Frantically seeking fiscal solidity, workers are slipping out of the office to form queues (“middle-class breadlines” as they wryly describe themselves) to buy and sell gold. Meanwhile, the phenomenal popularity of RRSPs and RHOSPs has been spawned by the anything’s - better - than - the - taxman -getting-it motive. They add up to survival tactics, and they can take subversive forms too, such as tax evasion, unrecorded cash transactions and barter. The Fraser Institute’s director, Michael Walker, estimates that in Canada this unrecorded underground economy is worth in excess of $19 billion in lost revenue and lost faith.

It is the psychology of expectations that is causing in large part the frustrations of the middle class. Once one accepts the well-being of one’s children, the comforts of one’s own home and an inside track on future felicity as desirable and attainable goals, there’s no dropping out of the race. Eight years ago, Ellis O’Brien and his wife, Evey,

left the security of their government and teaching jobs in northern Alberta and went back to the land. They built a two-storey house overlooking Lesser Slave Lake and raised vegetables, ponies and children. “We thought we’d avoid the middle-class rat race,” smiles Ellis, as a wind from the high Arctic teases his still-long hair and flowerchild beard. “But there’s no escape.” So they have bought a small trucking business and expect to net between $15,000 and $20,000 this year. The O’Briens used to live happily on $5,000 a year. But now, says Ellis, “three times that much, and if you have kids to raise and a truck to repair and fuel, it still slips through your hands.”

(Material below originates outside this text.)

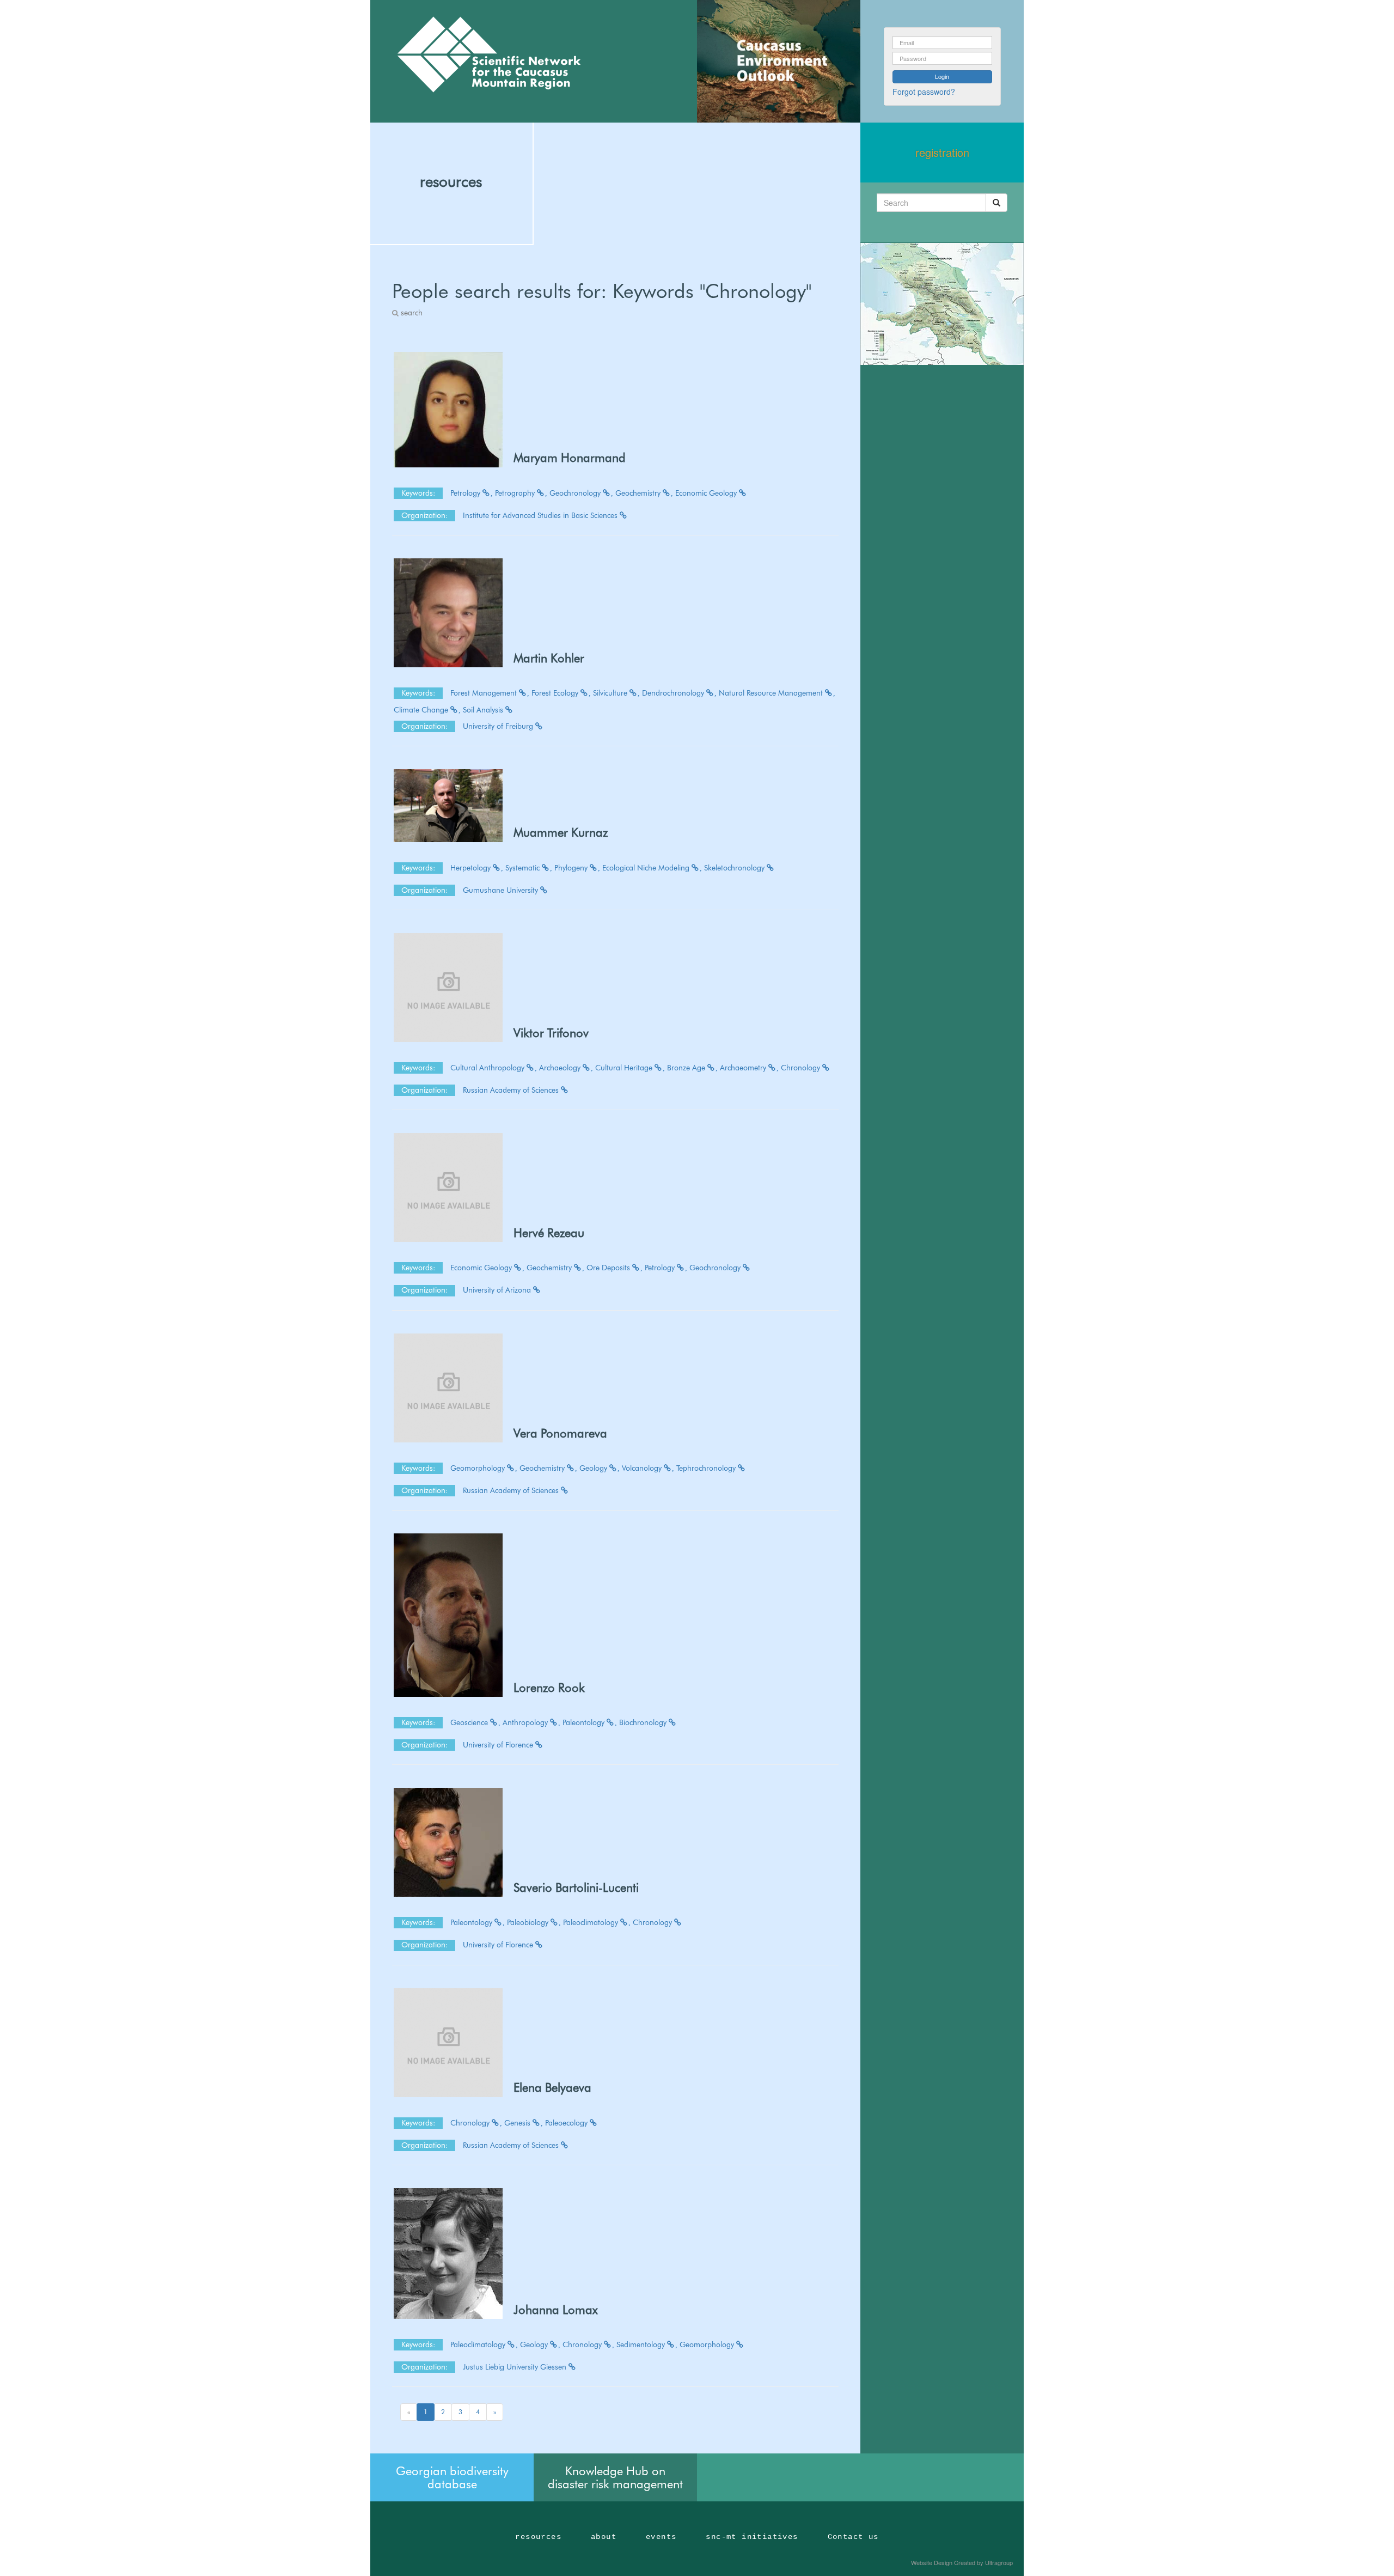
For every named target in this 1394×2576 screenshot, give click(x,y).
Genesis (518, 2122)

Though the middle class is falling behind on the treadmill—“We used to live from payday to payday,” laughs housewife Sharon Smith. “Now we live from overdraft to overdraft”—surprisingly few of them are dropping out. What’s crucial to their very existence is a belief that growth and progress are occurring—whatever innovative or illusory channels these compelling drives find. “The middle class is tired of hearing how bad things are,” says pollster Allan Gregg, president of Decima Research Ltd. “They know. But they have a high believability in solvability.” And so “Cope!” has become the dictatorial

imperative, and “Can-do” the current chic.

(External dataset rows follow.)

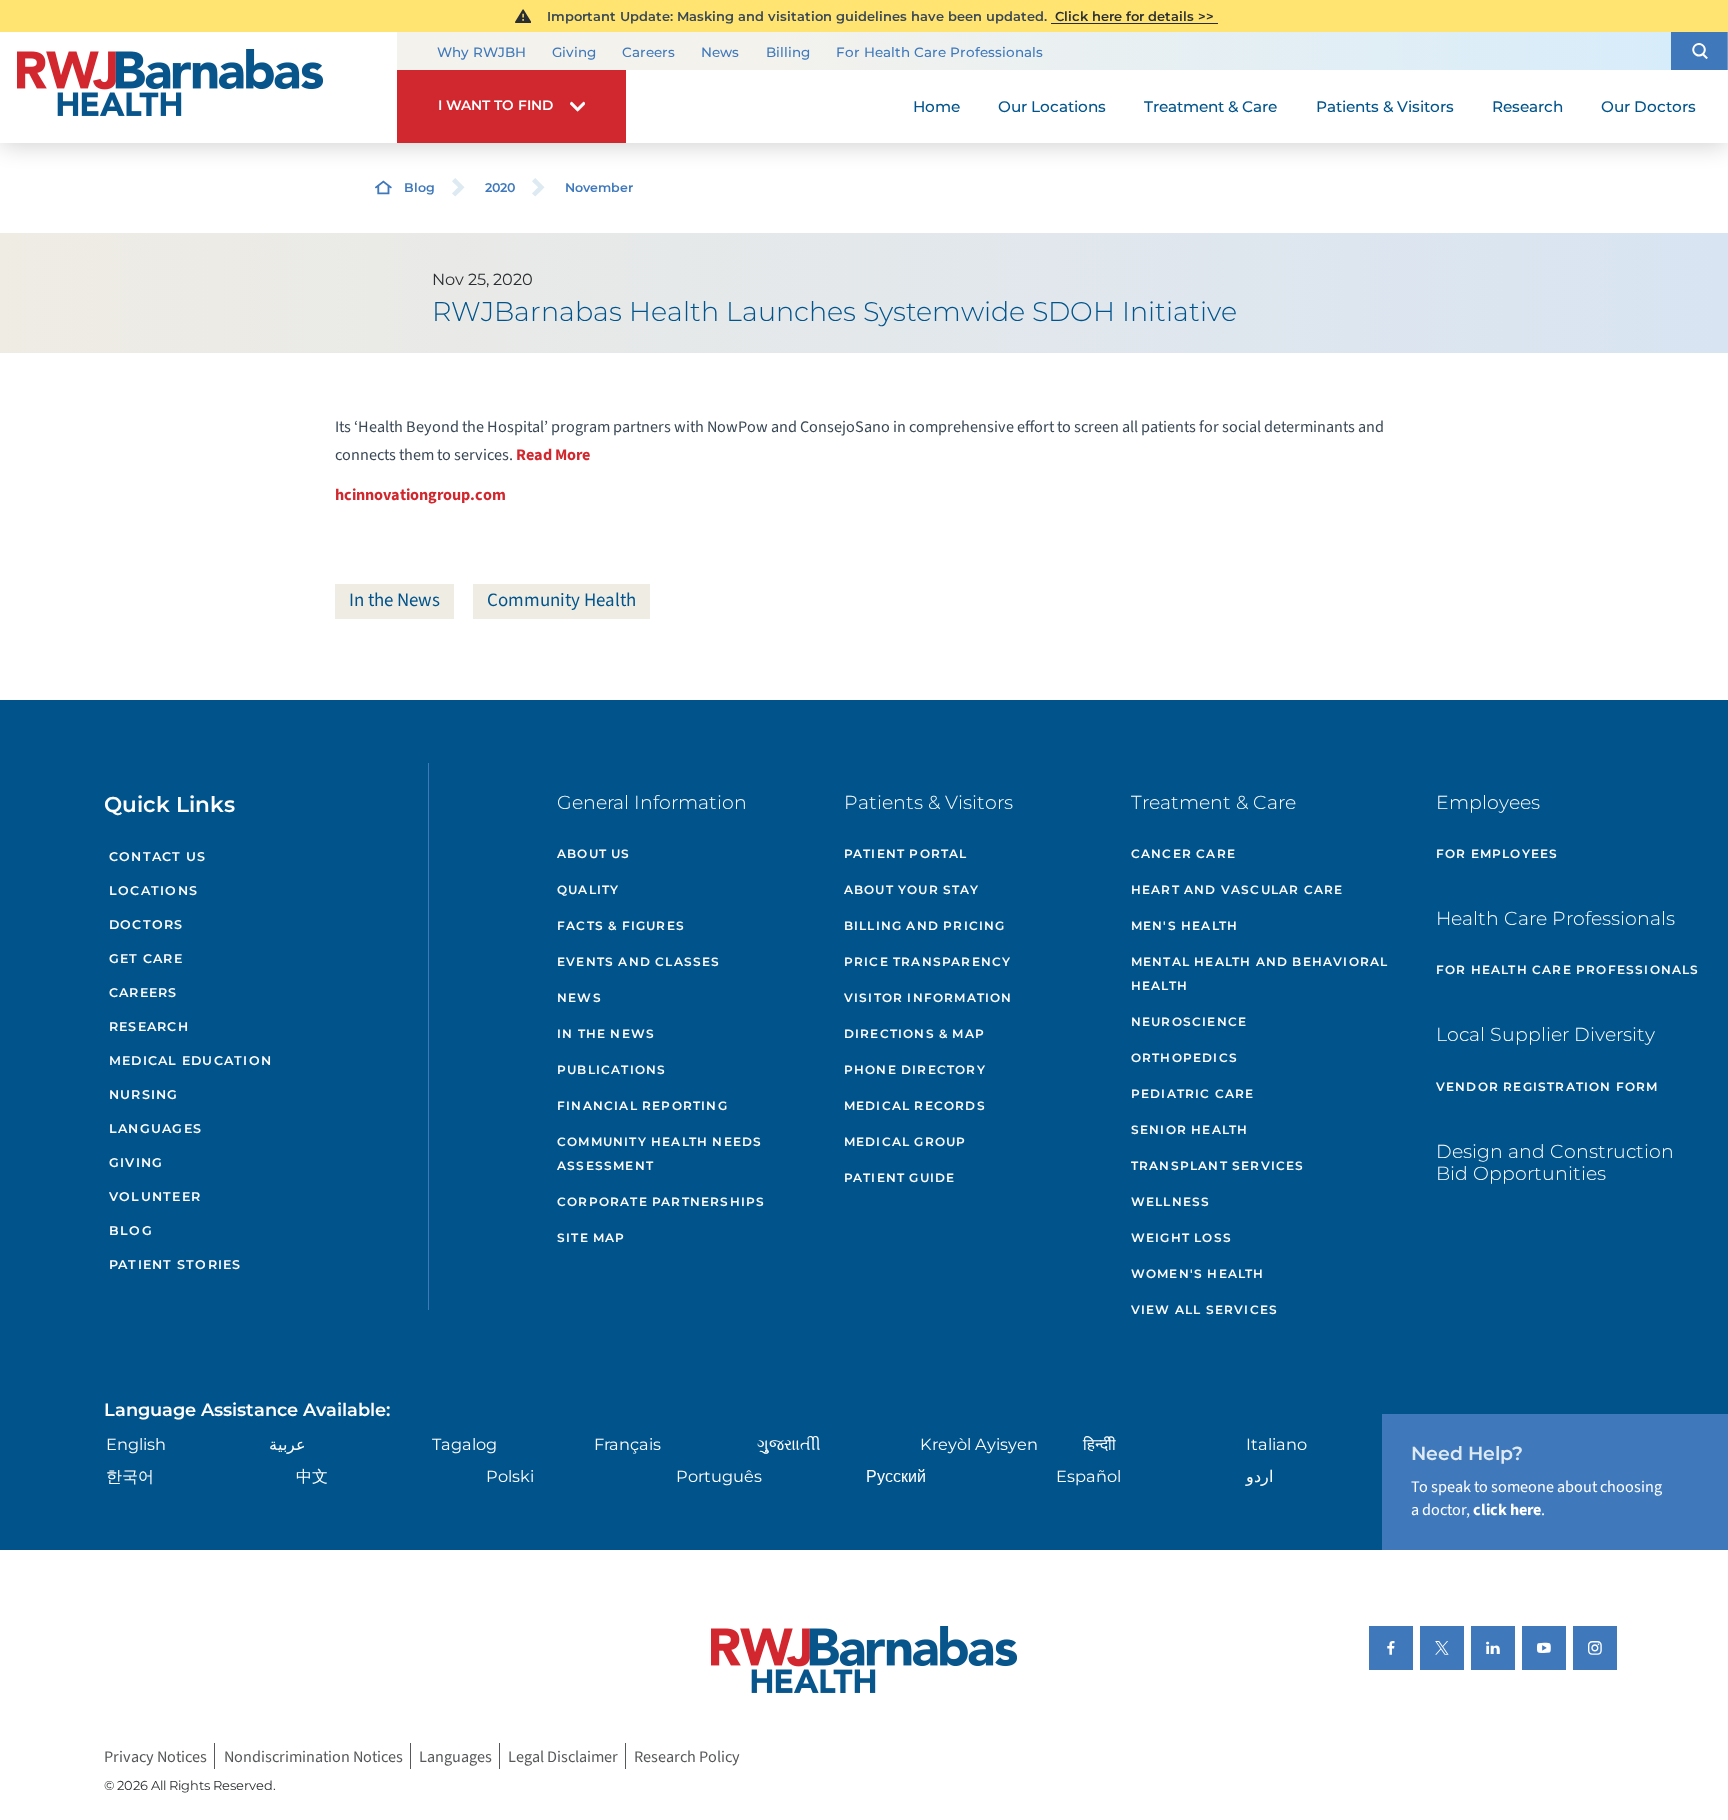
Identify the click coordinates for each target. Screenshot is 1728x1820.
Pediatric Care (1193, 1093)
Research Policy (687, 1755)
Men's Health (1184, 925)
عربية (287, 1444)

In Toronto, 15,000 determined “copers” register each year with the Skills Exchange, whose most popular shortrun evening and weekend classes include home renovating, auto repairs for the “compleat” beginner and do-ityourself divorce. In Cape Breton, the household of teacher Michael Milburn has installed a wood-burning stove, which he estimates cuts between $200 and $300 off the yearly heating bill. In New Brunswick, free-lance journalist Shirley Bourque and her trucker husband, Raymond, carefully budget their $22,000 gross income. “We’re on a tight five-year plan, just like Russia,” laughs Bourque. They have practically cut beef from their diet and eat potatoes, beans and peas from their garden, shaving several hundred dollars off their annual food bill. They keep the thermostat at 19°C, are putting in a wood stove and sew their children’s clothes. Still, Bourque believes, “We haven’t compromised on our quality of life.” Their savings in food and fuel have enabled them to offer their daughter music and swimming lessons, and to treat themselves to the occasional concert.

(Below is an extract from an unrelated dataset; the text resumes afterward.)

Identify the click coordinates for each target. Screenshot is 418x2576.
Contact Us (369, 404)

An illuminating insight into what’s happening to the copers of the struggling middle class is provided by

pollster Allan Gregg. He observes: “If people can feel they are making improvements—‘moral’ perhaps, in that they are conserving more energy, or improving themselves at night school— these are status surrogates. Quality of life is being substituted for standard of living.” As teacher Bob Pembrook muses, “We seem to be rediscovering that a walk in the park with your family is more satisfying than McDonald’s and a movie; that life isn’t based on goods alone.” If the problem is psychological—a squeeze between aspirations, expectations, personal values and realworld limitations—then psychology must be applied to creating a solution. In times of diminishing buying power, prohibitive housing prices, soaring food costs and wavering faith, the tenacious middle-class hope, deluded perhaps, but necessary, is that if life isn’t getting easier, it still could, just possibly, be getting richer.